Department of Chemistry, School of Science, The University of Tokyo, 7-3-1 Hongo, Bunkyo, Tokyo 113-0033, Japan.
Chem Commun (Camb). 2020 Apr 21;56(31):4265-4272. doi: 10.1039/d0cc01291b. Epub 2020 Apr 8.
Ribosomal peptide synthesis begins almost exclusively with the amino acid methionine, across all domains of life. The ubiquity of methionine initiation raises the question; to what extent could polypeptide synthesis be realized with other amino acids, proteinogenic or otherwise? This highlight describes the breadth of building blocks now known to be accepted by the ribosome initiation machinery, from subtle methionine analogues to large exotic non-proteinogenic structures. We outline the key methodological developments that have enabled these discoveries, including the exploitation of methionyl-tRNA synthetase promiscuity, synthetase and tRNA engineering, and the utilization of artificial tRNA-loading ribozymes, flexizymes. Using these methods, the number and diversity of validated initiation building blocks is rapidly expanding permitting the use of the ribosome to synthesize ever more artificial polymers in search of new functional molecules.

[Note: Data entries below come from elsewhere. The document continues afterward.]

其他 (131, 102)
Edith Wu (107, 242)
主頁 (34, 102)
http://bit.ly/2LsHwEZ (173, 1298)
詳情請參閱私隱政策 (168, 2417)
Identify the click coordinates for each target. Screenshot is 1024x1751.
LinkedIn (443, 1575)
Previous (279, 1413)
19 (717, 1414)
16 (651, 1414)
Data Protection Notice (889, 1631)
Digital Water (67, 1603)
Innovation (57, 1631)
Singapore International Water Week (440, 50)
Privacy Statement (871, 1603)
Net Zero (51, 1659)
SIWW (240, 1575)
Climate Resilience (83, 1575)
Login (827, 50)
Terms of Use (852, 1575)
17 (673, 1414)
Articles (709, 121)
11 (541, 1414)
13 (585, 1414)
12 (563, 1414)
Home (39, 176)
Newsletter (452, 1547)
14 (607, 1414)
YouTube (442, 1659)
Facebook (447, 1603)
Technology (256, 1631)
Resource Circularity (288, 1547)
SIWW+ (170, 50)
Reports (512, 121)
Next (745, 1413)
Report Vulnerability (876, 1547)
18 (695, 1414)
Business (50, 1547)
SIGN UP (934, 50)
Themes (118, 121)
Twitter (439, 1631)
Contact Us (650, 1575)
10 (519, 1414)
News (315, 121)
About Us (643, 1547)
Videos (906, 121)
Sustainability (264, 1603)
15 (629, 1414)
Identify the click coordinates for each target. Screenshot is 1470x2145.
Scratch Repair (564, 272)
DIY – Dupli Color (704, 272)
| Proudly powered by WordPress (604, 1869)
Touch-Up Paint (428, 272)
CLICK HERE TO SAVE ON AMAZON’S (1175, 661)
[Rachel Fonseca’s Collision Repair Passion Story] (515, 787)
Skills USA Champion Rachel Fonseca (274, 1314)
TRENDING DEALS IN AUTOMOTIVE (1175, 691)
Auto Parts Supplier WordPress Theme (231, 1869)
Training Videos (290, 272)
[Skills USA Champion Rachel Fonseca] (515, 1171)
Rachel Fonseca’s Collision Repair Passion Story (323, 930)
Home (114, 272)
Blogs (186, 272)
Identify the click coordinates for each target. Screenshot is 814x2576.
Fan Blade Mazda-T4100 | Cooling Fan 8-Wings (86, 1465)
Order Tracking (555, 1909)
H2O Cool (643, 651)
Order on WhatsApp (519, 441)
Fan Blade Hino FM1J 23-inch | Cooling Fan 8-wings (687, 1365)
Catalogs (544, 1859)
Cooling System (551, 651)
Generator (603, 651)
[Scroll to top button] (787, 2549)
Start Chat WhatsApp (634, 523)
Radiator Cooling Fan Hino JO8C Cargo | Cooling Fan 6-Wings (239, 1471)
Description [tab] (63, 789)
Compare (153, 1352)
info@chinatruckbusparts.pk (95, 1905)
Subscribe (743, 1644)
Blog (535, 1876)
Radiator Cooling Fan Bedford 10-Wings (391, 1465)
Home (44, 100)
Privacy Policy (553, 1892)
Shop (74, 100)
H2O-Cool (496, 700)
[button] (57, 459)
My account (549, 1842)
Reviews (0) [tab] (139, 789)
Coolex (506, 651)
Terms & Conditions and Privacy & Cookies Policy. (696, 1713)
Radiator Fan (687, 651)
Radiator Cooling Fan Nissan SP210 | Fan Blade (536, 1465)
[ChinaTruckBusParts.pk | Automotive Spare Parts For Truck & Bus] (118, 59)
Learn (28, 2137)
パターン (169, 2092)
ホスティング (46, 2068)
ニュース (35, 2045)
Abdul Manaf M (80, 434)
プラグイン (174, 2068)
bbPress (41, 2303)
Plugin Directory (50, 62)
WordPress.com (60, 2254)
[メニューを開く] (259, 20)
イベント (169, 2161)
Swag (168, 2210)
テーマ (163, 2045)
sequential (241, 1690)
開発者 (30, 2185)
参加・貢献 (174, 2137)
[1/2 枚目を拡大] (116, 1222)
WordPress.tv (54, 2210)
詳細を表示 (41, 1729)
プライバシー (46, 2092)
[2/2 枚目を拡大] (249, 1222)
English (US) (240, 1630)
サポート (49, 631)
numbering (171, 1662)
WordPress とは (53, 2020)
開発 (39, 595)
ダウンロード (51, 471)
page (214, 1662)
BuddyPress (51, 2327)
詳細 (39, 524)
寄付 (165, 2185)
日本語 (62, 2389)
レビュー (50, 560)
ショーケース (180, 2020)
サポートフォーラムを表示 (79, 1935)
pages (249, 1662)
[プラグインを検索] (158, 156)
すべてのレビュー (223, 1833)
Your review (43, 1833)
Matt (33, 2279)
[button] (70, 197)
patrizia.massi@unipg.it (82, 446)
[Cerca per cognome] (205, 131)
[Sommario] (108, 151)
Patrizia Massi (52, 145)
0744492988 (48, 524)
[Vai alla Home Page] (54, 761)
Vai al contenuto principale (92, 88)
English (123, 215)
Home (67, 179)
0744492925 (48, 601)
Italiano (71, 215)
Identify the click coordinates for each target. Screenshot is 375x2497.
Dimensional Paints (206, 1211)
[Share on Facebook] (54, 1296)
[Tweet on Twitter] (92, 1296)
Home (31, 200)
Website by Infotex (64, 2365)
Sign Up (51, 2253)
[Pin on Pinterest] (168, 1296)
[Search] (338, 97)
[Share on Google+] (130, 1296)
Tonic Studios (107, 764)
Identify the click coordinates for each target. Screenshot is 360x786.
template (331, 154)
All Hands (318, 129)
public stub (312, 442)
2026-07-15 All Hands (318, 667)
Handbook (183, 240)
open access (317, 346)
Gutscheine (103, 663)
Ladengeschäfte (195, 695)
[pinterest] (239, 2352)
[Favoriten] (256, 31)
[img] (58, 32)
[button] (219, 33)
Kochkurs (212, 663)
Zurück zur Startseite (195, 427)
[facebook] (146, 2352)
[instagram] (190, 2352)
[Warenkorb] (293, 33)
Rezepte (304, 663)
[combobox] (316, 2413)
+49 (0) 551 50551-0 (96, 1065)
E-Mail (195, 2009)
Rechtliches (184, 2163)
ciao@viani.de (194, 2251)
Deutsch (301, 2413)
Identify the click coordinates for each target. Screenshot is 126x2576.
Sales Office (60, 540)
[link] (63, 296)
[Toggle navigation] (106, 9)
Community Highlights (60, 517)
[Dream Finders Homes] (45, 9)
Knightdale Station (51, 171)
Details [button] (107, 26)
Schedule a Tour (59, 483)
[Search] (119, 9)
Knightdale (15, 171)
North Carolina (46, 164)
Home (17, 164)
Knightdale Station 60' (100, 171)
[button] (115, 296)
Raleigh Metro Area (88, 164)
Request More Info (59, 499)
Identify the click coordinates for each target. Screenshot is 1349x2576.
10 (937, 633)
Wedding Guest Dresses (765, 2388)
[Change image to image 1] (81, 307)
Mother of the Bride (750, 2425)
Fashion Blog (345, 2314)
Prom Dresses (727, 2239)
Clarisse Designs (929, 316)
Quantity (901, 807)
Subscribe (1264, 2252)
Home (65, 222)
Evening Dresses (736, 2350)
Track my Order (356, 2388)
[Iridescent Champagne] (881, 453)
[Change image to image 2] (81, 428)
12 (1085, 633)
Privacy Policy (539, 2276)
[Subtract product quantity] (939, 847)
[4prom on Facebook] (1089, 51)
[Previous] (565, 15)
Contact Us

核糖体肽合成几乎完全从生命所有领域的氨基酸甲硫氨酸开始。甲硫氨酸起始的普遍性提出了一个问题:在多大程度上可以用其他氨基酸,包括蛋白质或非蛋白质的氨基酸来实现多肽合成?这篇重点介绍了现在已知的被核糖体起始机制接受的构建块的广泛范围,从微妙的甲硫氨酸类似物到大型外来非蛋白质结构。我们概述了实现这些发现的关键方法学进展,包括对甲硫氨酰-tRNA 合成酶的简并性、合成酶和 tRNA 工程以及人工 tRNA 加载核酶、flexizymes 的利用。使用这些方法,经过验证的起始构建块的数量和多样性正在迅速扩大,这使得核糖体能够合成越来越多的人工聚合物,以寻找新的功能分子。